There is the temperature, the particles are vibrating excitingly and if you change this and turn the temperature up, this will change the randomness, as it approaches zero the model is deterministic and repetitive and if high it will be chaotic and produce randomness. Moving the parameters can make it happen, with Azure OpenAI you can't turn the temperature to two as it becomes too random. When increasing temperature it is increasing randomness, it is all probabilistic, when lower it to zero it will take the next most probable token, as you increase it up to one you are going to start to sample from a whole new set of words, it will continue to get more creative that are a list of probabilities that are a bit lower down the list. With Bing Chat modes are adjusting that temperature between more precise and more creative. There is also a parameter for maximum response, where you can manage this where you want to build an application to give answers quickly and efficiently by reducing that maximum response. These parameters are very delicate so will want to do some testing and learn.
Token looks like a word, but all the word of averages such as four characters is a word so a longer word will be broken down into pieces, it is not useful for users to know how the tokens are being broken down but just need to consider these sort of things when phrasing things in an application, it is not looking at works, it is seeing tokens, it is numbers and statistics - it will come back with different things every time as it doesn't truly understand. But with enterprise applications you can ground it to something that doesn't go off and do other things. Will hear the word hallucinate quite a lot, it is not hallucinate so talk about grounding an AI in reality such as GitHub Copilot which is good at code but it won't book a holiday or choose favourite pack of biscuits.

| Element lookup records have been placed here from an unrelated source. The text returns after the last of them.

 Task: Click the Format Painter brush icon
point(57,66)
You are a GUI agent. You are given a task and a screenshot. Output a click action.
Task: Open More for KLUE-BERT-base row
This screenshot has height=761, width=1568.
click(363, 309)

When you clear a conversation in the AI you are removing context, how specific you should be - what is a prompt engineer? That grounding is to tell an AI what it is meant to be good at and need to know what you are asking, we have learned with search engines, if you provide it with what is needed then you can get the outcomes you want. How do you prevent an AI with coming up with something problematic? There can be layers of mitigation including at the model layer then can have a safety system with a lot of understanding from the Microsoft and OpenAI side including unsuitable content then at application layer can have mitigation for meta prompt and grounding by giving guidance and research for this with the system message at the user interface - you can make it easy in Bing to change between Creative and Precise without mentioning Temperature. Platform is the Azure Open AI Service, and the Application is what you want to build on this.
You may want to consider adding in some rules with the system message - so can guide it such as refusing to engage in argumentative behaviour. With jailbreaking people can inject things into the model and get it to do things so these rules can help it response in a way that makes sense. If you get it to tell you the rules and then you can tell it to change those rules. The AI will try to follow the rules, but you can try to bypass that. You can catch issues higher up and can have the user experience filter and catch things and Azure OpenAI service can catch things going in and going out. Consider how you are building things into an application.
Understanding this more deeply than just messing around is extremely important, if it does things without filters then that is your fault. If you are going to treat a UI as a user interface have to respect how it will return information to the user. When creating websites, you would know not to trust the input, the now the web will be just a big text area and they can paste whatever they want - that is overwhelming. People could coerce your model to do things it wasn't designed to do.
You can't consider how large these generative models are with billions of parameters, human brains don't deal with exponentiality very well. Building chatbots that are specific to your application. You will have the foundational models and will have AI infrastructure to run these on then will have semantic kernels and then will have a Copilot you will build upon that. For example you could build something to summarise text, this means you can practice and see what comes back and start creating an application on top of this, but you might want to have multiple layers to make it more sophisticated. There is an Azure Search Open AI Demo that can be trained on local information and can be used to create documentation that can be expressed in a vector database. Using a large language model on documentation and asking questions about it, could take a book and have it ingest your work and can be done privately on your own data.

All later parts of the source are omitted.